Theater einBLICK

07.06.2024

Mit Satire und Leichtigkeit über den Ernst der Lage

Ina Laengner, Vincent Satorius und Franziska Sordon haben als Mitglieder des hauseigenen Kritiker*innenclubs des Deutschen Theater Göttingen, der »Scharfe Blick«, ein Gespräch über die Produktion »Sein oder Nichtsein« geführt.
Sein oder Nichtsein
Zum Stück

Welche Themen und Umsetzungen waren für dich faszinierend?

Die Inszenierung des Deutschen Theaters unter der Regie von Nick Hartnagel mit deren modernen Aspekten wie beispielsweise einer Theaterkantine und dem Miteinbeziehen von Mitarbeiter*innen des Deutschen Theaters in kleinen Rollen fand ich toll. Das Publikum wurde ebenfalls häufig direkt adressiert, ein Schauspieler wanderte mit Blumensträußen durch die Reihen. Ein Glaskasten wurde mit in das Bühnenbild eingebaut, hinter und vor dem in mehreren Ebenen geschauspielert wurde. Das Bühnenbild von Tine Becker hat beim Spiel auf der Bühne fasziniert. Ein Drehen und Umbauen nahm uns als Zuschauer*innen im Wandel und Wechsel der einzelnen Szenen und Ebenen mit. Amüsant war die Transition zwischen Gestapo-Hauptquartier und Theater-Bühne, mit verschiedenen Türen, die durch das Öffnen unterschiedliche Geräusche wie Foltergeschrei, Musik und Publikumsgelächter hervorbrachten. Auch das Spiel mit Licht und Schatten hinter dem Theater-Vorhang war faszinierend, welches den Gruppenführer Erhardt, großartig gespielt von Christoph Türkay, noch mächtiger erschienen ließ.

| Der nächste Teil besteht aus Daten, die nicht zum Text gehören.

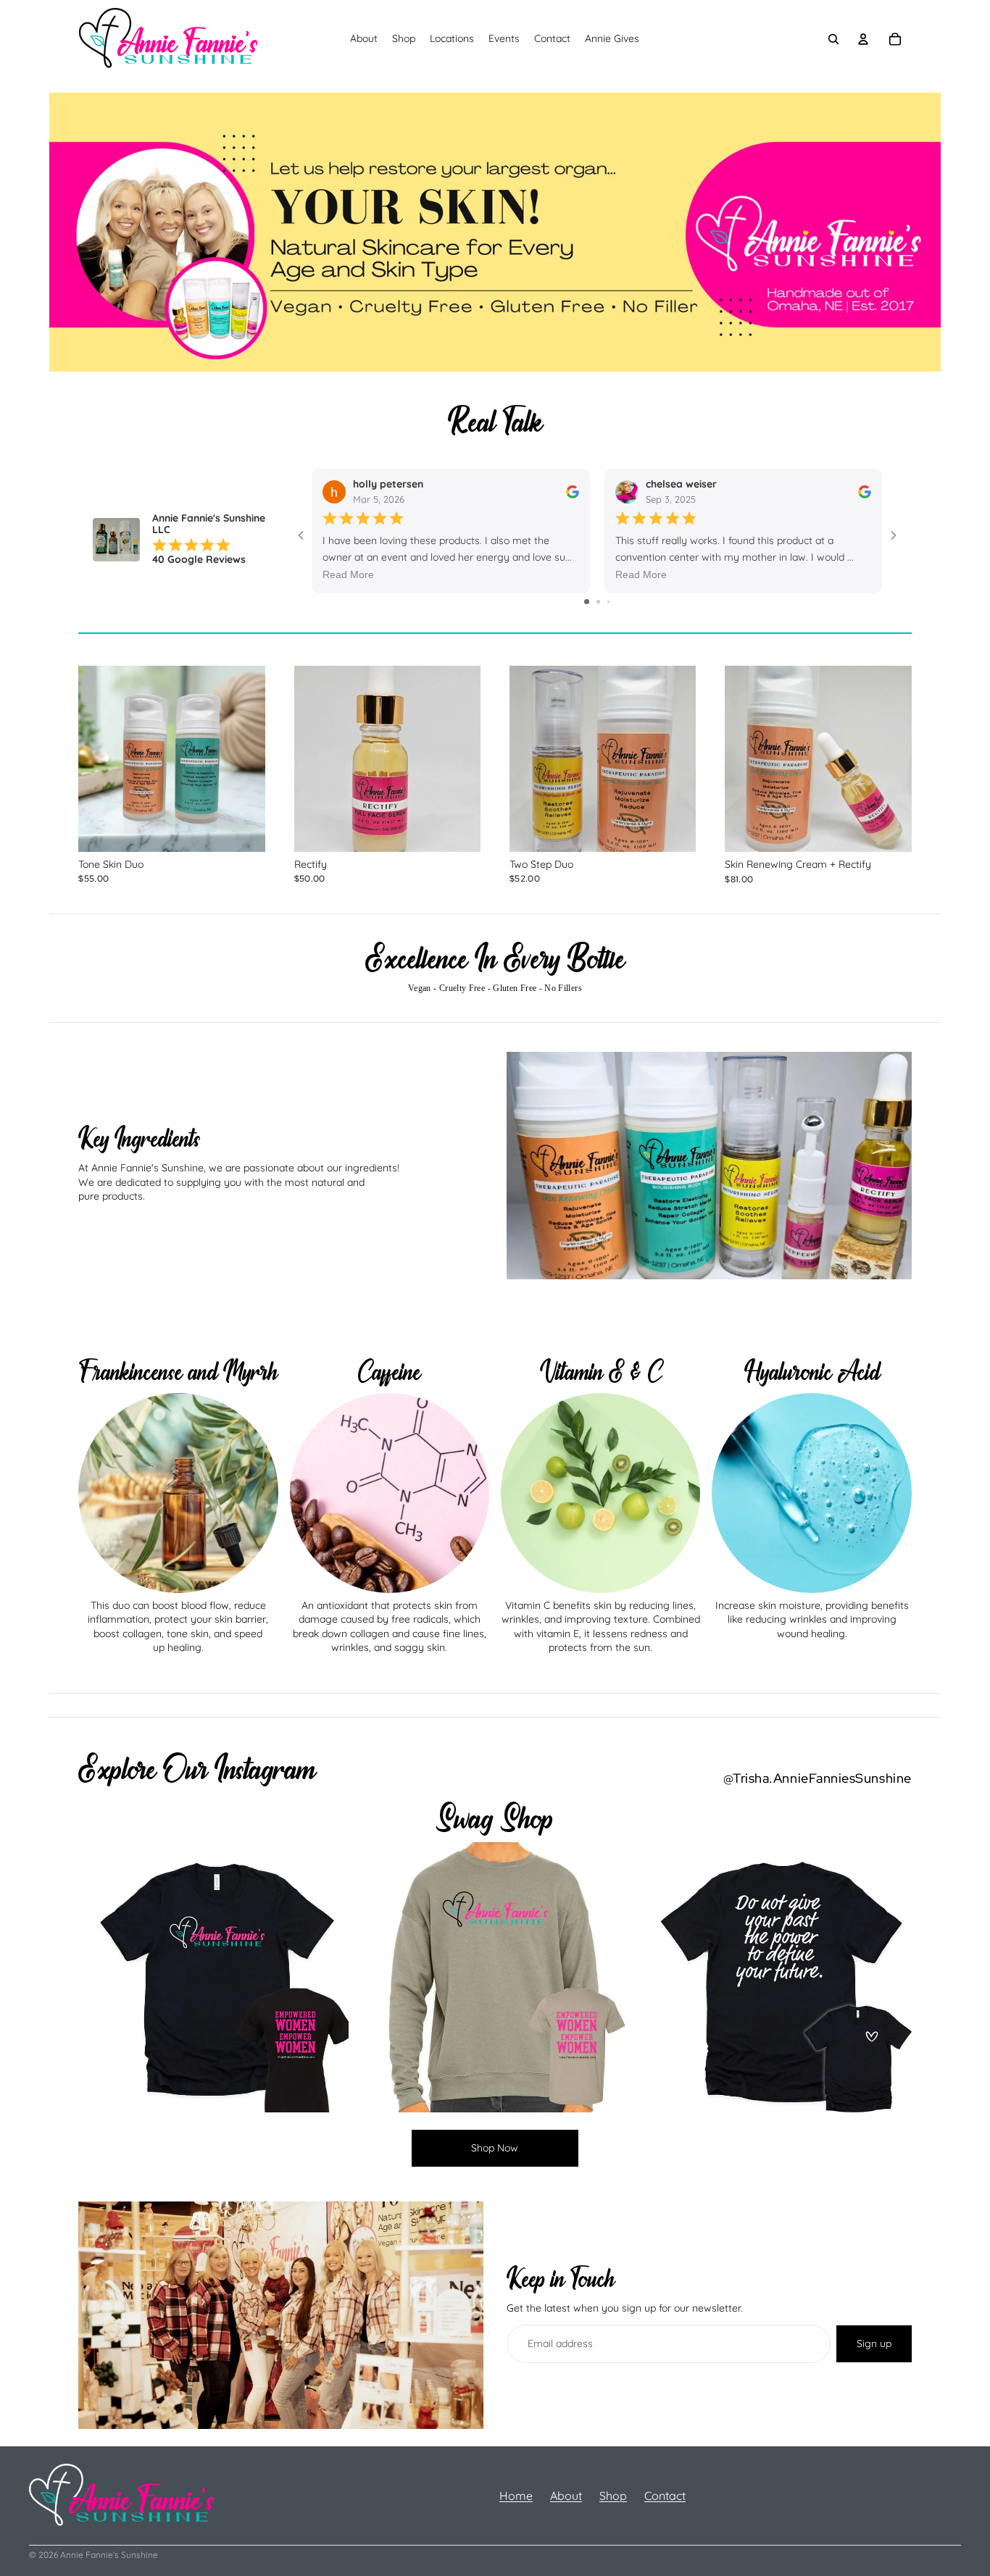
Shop (613, 2495)
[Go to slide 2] (598, 601)
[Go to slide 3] (608, 602)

Für mich kamen Assoziationen zum »Großen Diktator« auf, auch Gestapo Männer bewegten sich tänzerisch über die Bühne. Mit Elementen von Humor und ›Sich-Lustig-Machen‹ wurde die Schwere der Zeit und das abgrundtief Schreckliche teilweise auf absurde Weise inszeniert.

Auch der Eifersucht in der Paarbeziehung wurde eine große Rolle beigemessen, zum Beispiel wurden die Nicht-Befriedigung von Bedürfnissen, Verrat, Eitelkeit thematisiert. Gabriel von Berlepsch war als Josef Tura ein großer Kämpfer um seine Ehefrau und Bühnenmutter Maria Tura, gespielt von der fabelhaften Rebecca Klingenberg. Eine tolle schauspielerische Leistung des gesamten Ensembles durch die gesamten zwei Stunden hindurch. Ein schnelles Spiel, kurzweilig, amüsant und tragisch.

 

Inwiefern ist eine Metaebene erkennbar? Theater im Theater…?

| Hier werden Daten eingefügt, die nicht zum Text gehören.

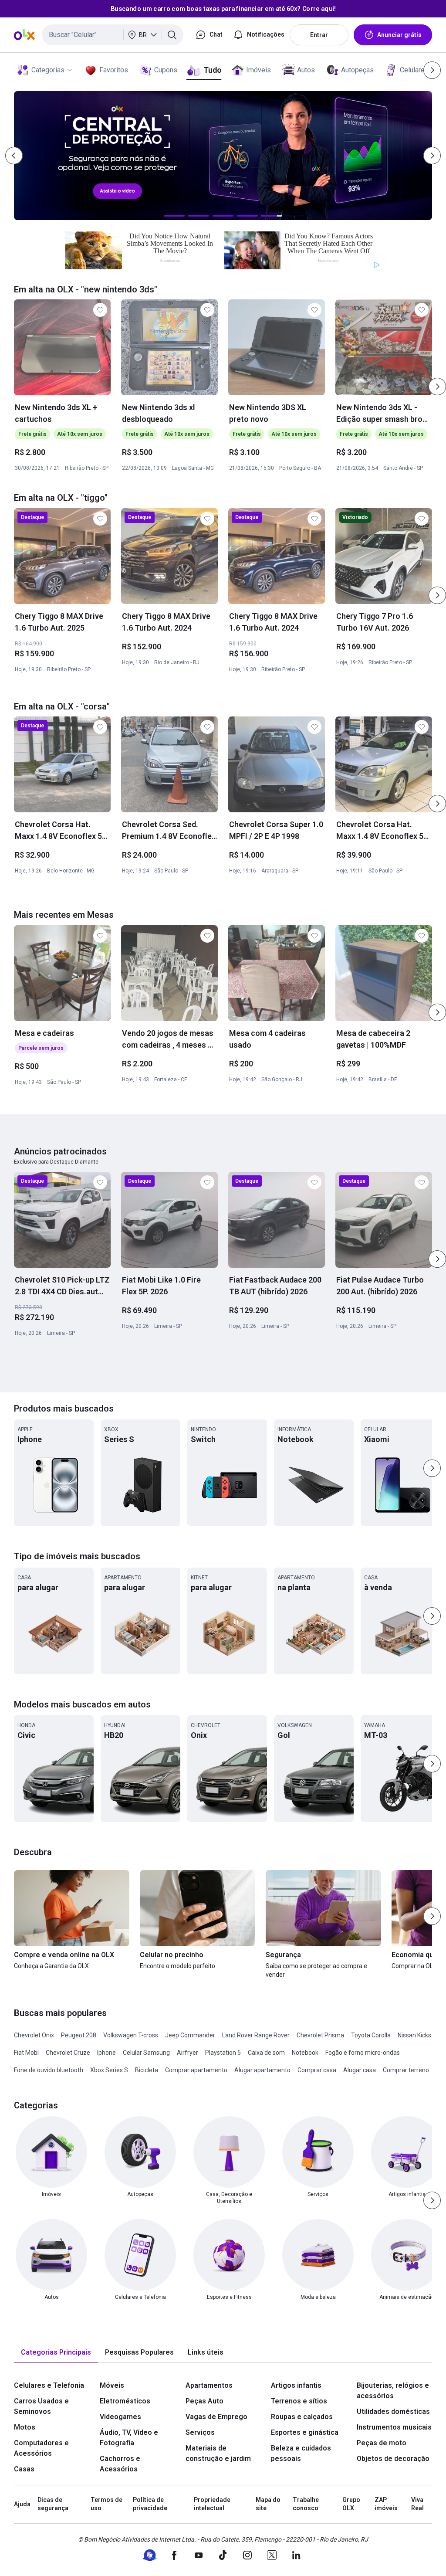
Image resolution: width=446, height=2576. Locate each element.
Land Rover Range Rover (256, 2035)
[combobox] (112, 34)
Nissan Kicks (414, 2035)
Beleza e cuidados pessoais (301, 2453)
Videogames (120, 2417)
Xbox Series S (109, 2070)
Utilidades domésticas (393, 2411)
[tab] (56, 2352)
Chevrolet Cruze (68, 2052)
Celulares (414, 70)
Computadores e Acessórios (41, 2448)
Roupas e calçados (302, 2417)
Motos (24, 2427)
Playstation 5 (223, 2052)
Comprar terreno (406, 2070)
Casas (24, 2469)
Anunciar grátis (399, 34)
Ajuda (22, 2504)
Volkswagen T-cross (130, 2035)
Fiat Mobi (26, 2052)
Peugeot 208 (78, 2035)
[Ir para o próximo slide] (437, 386)
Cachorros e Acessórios (120, 2463)
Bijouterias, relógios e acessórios (393, 2390)
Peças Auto (204, 2401)
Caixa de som (266, 2052)
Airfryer (187, 2052)
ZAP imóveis (386, 2504)
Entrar (319, 34)
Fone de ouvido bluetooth (48, 2070)
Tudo (212, 70)
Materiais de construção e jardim (218, 2453)
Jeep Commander (190, 2035)
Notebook (305, 2052)
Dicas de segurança (52, 2504)
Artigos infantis (296, 2385)
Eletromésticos (125, 2401)
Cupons (165, 70)
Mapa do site (268, 2504)
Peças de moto (381, 2443)
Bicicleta (146, 2070)
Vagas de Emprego (216, 2417)
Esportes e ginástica (304, 2432)
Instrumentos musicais (394, 2427)
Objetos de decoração (393, 2458)
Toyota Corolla (371, 2035)
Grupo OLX (351, 2504)
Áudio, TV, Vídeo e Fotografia (129, 2437)
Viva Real (417, 2504)
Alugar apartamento (262, 2070)
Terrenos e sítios (299, 2401)
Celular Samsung (146, 2052)
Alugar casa (359, 2070)
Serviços (200, 2432)
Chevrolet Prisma (320, 2035)
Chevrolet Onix (34, 2035)
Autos (306, 70)
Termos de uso (106, 2504)
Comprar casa (316, 2070)
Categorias (47, 70)
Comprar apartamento (196, 2070)
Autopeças (357, 70)
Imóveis (258, 70)
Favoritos (113, 70)
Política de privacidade (150, 2504)
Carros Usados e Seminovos (41, 2406)
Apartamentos (209, 2385)
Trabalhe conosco (306, 2504)
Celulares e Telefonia (49, 2385)
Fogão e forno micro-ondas (362, 2052)
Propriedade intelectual (212, 2504)
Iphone (106, 2052)
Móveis (112, 2385)
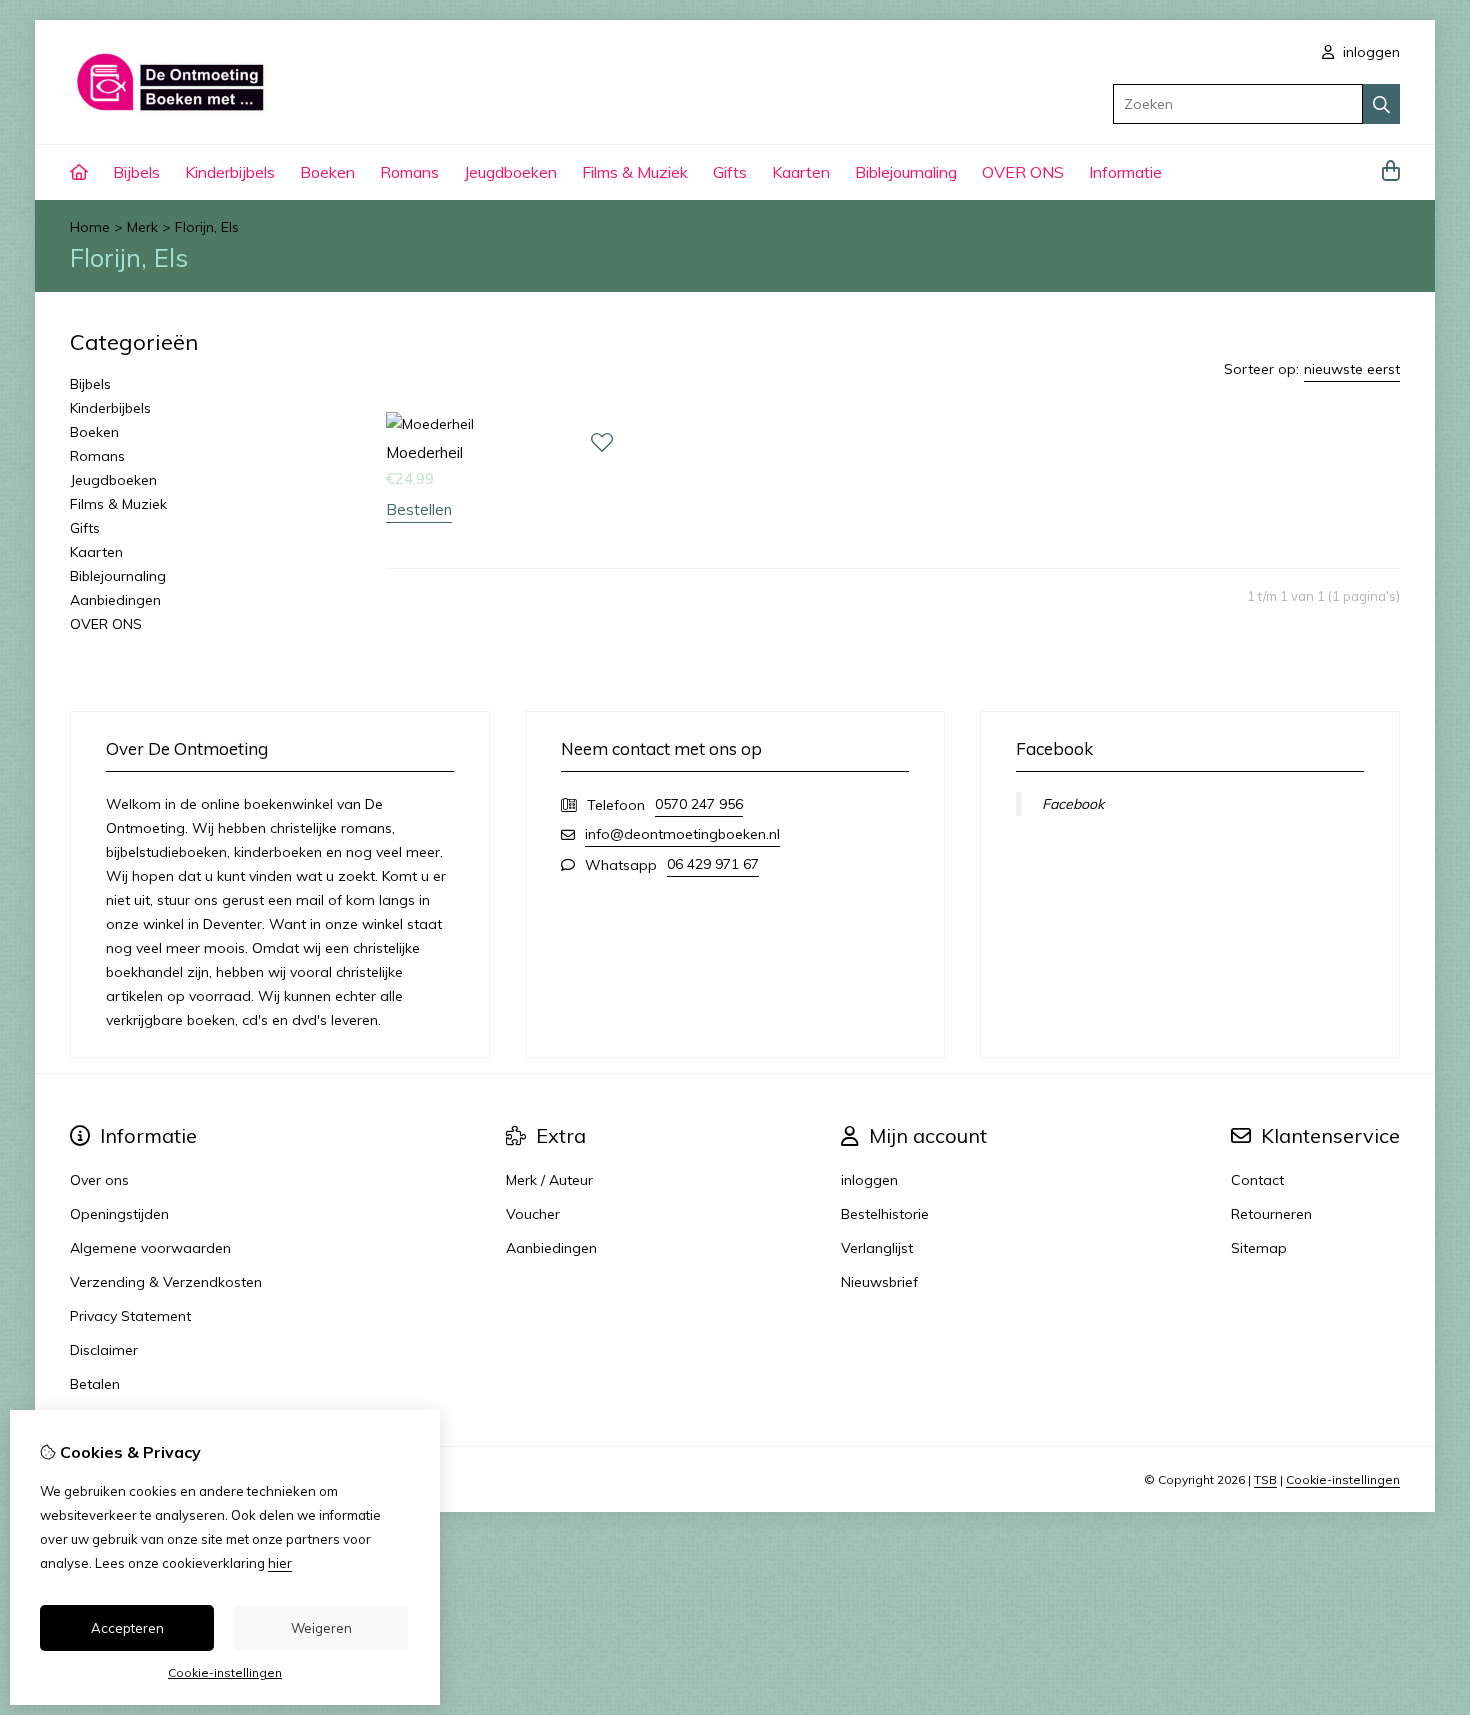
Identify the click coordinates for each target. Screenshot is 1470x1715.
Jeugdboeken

Mir hat das Schauspiel im Schauspiel gut gefallen, welches in dieser Inszenierung sehr gut umgesetzt fand. Das Theater hat die Kraft auch Schwere Themen darzustellen. Durch die Schauspieler*innen und deren Humor und Kreativität mitunter können Themen nahbarer gemacht werden.

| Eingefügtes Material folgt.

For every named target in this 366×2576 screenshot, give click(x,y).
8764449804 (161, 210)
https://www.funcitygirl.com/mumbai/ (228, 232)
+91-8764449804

Für mich sagt dieses Stück aus, dass in dem „Gedanken-Spielen“ und dem nicht-realen, alles real werden kann. Das Theater bietet Möglichkeiten, die Fantasie weiter zu spinnen, mit neuen Ideen zu füllen und diese auch weiterzugeben. Teilweise wurden Improvisationselemente in das spielerische Handeln des Ensembles eingebettet. Ein Bild blieb besonders im Kopf, in dem die Schauspieler*innen in Publikumsnähe am Bühnenrand standen und sich von Hand zu Hand die »Kraft des Theaters« weiterreichten. Es gab trotz Satire, Leichtigkeit und Komödienelemente viele berührende Szenen, bei denen uns Zuschauer*innen immer wieder der Ernst der Lage bewusst gemacht wurde und einem manchmal das Lachen regelrecht im Hals stecken blieb.

 

Welche Bezüge lassen sich in dem Stück zu aktuellen rechten Entwicklungen herstellen?

Leider gab es in der Geschichte dieses Landes sehr extrem rechte Bewegungen und auch jetzt weht politisch ein zunehmend rechter Wind, was uns Sorge bereitet. In dieser Inszenierung wird Humor als Waffe und Gegenwehr eingesetzt. Das Stück macht Mut! Für Solidarität untereinander und Mut zur Kreativität.

Das Leben zwischen dem »Ja« und »Nein«, das Nicht-Wissen, was passiert, und die Widersprüchlichkeit des Lebens waren zentrale Aspekte des Schauspiels. Rebecca Klingenberg überragte mit ihrem philosophischen Monolog. Widersprüche auszuhalten und das Anders-Sein macht vielen Menschen Angst. Wir müssen es heutzutage aber umso mehr Lernen.